INTERPRETASI ESENSI CINTA

Pendahuluan
 

Allah mencintai mereka dan mereka pun mencintai-NYA (QS Al-Maidah:54)

Bukan hanya dahulu dan sekarang cinta dibicarakan dan diungkapkan, tapi lebih dari itu esok dan seterusnya dimanapun manusia hidup berada, sebagaimana orang membicarakan sedih, bahagia, marah, benci, de el el. Sejak diciptakanya manusia pertama, hingga saat ini cinta adalah sesuatu yang diagungkan. Namun dalam beberapa dasawarsa terakhir ini, cinta kehilangan makna sebenarnya. Dalam tulisan ini, izinkan saya mengungkapkan makna cinta secara faktual dan ilmiah (rasional). Saya sajikan tulisan ini berdasarkan permintaan dari beberapa teman-teman SMA saya. Silahkan untuk kritik dan saranya..!

Pengertian Cinta

Dalam hemat penulis, cinta adalah kecenderungan seseorang terhadap sesuatu yang memiliki kesesuaian dengan dirinya. Dengan demikian cinta memiliki jangkauan yang luas, tapi bukan berarti kata cinta adalah sesuatu yang abstrak. Implementasi dari pendapat saya tersebut adalah semisal anda memiliki kecenderungan terhadap seseorang entah itu keluarga, teman, guru, lawan jenis, dsb. Dalam kecenderungan anda tersebut, pastilah ada hal-hal dari orang tersebut, yang sesuai dengan apa yang anda inginkan, entah itu kebaikan hatinya, keelokan fisiknya, keilmuannya dan kemampuannya, ataupun materi, bahkan kedudukan yang dimilikinya, kecnderungan tersebutlah yang dinamakan cinta. Dengan kata lain, semakin banyak hal-hal yang sesuai dengan apa yang anda inginkan pada sesuatu entah itu benda mati (semisal uang/harta) ataupun makhluk hidup, bahkan Tuhan, maka semakin cenderung anda padanya.

BARIS DATA
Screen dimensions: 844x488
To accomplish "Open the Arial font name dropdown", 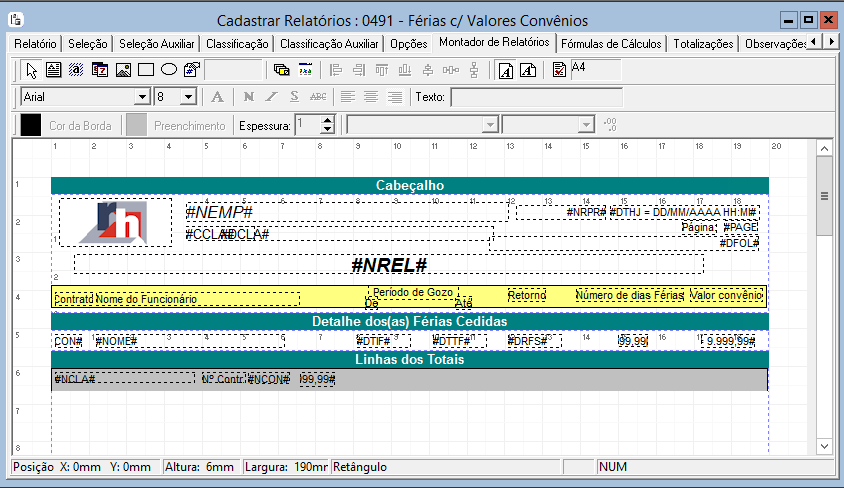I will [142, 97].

---

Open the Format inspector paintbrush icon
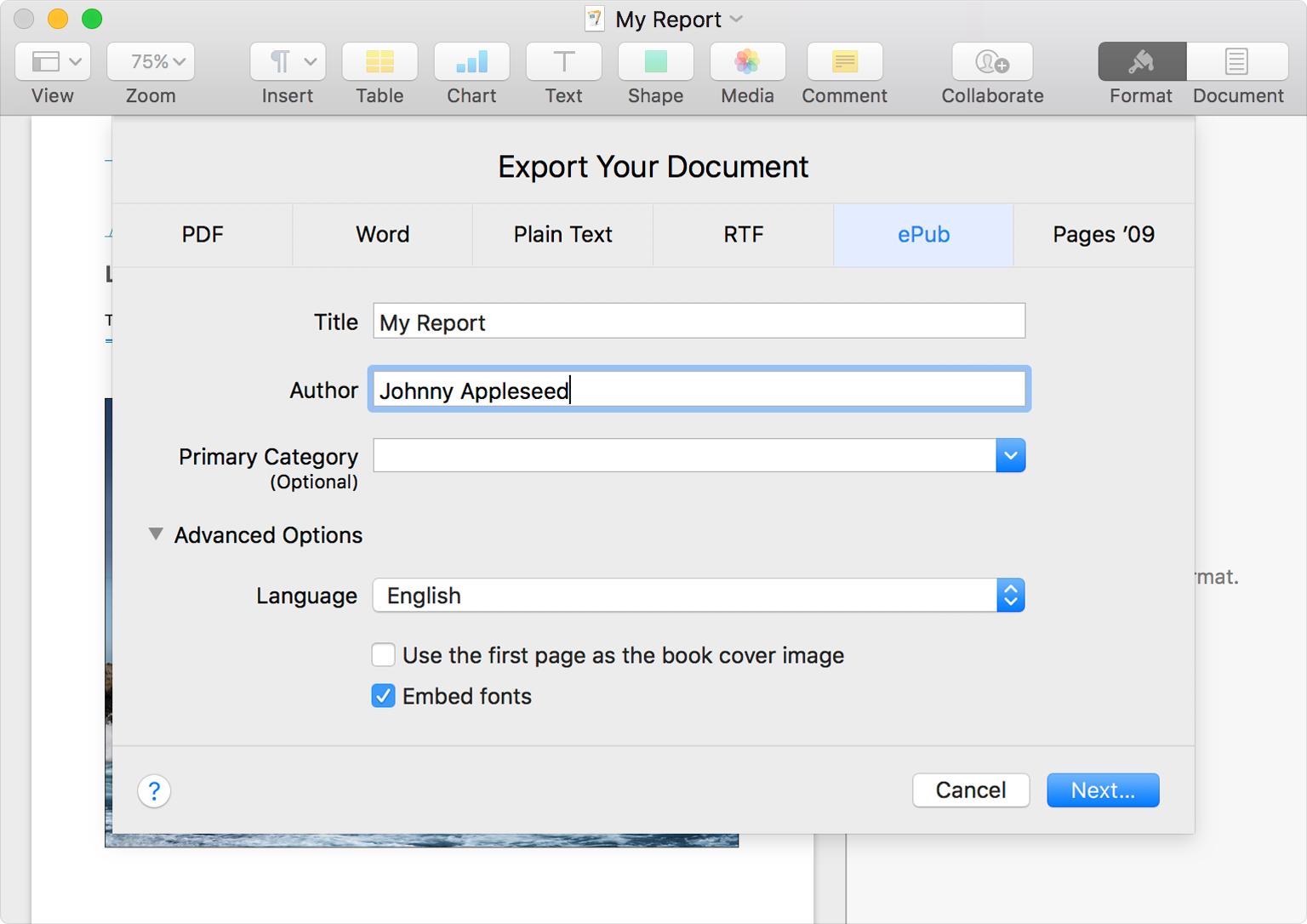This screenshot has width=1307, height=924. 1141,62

TUJUAN TUGAS
Kutip seluruh bagian tulisan tentang cinta, mulai dari "INTERPRETASI ESENSI CINTA" terus sampai ke "kritik dan saranya..!", tanpa mengubah satu kata pun. Listing ini tidak ada hubungannya dengan tulisan tentang cinta.

JAWABAN LATIHAN
INTERPRETASI ESENSI CINTA

Pendahuluan
 

Allah mencintai mereka dan mereka pun mencintai-NYA (QS Al-Maidah:54)

Bukan hanya dahulu dan sekarang cinta dibicarakan dan diungkapkan, tapi lebih dari itu esok dan seterusnya dimanapun manusia hidup berada, sebagaimana orang membicarakan sedih, bahagia, marah, benci, de el el. Sejak diciptakanya manusia pertama, hingga saat ini cinta adalah sesuatu yang diagungkan. Namun dalam beberapa dasawarsa terakhir ini, cinta kehilangan makna sebenarnya. Dalam tulisan ini, izinkan saya mengungkapkan makna cinta secara faktual dan ilmiah (rasional). Saya sajikan tulisan ini berdasarkan permintaan dari beberapa teman-teman SMA saya. Silahkan untuk kritik dan saranya..!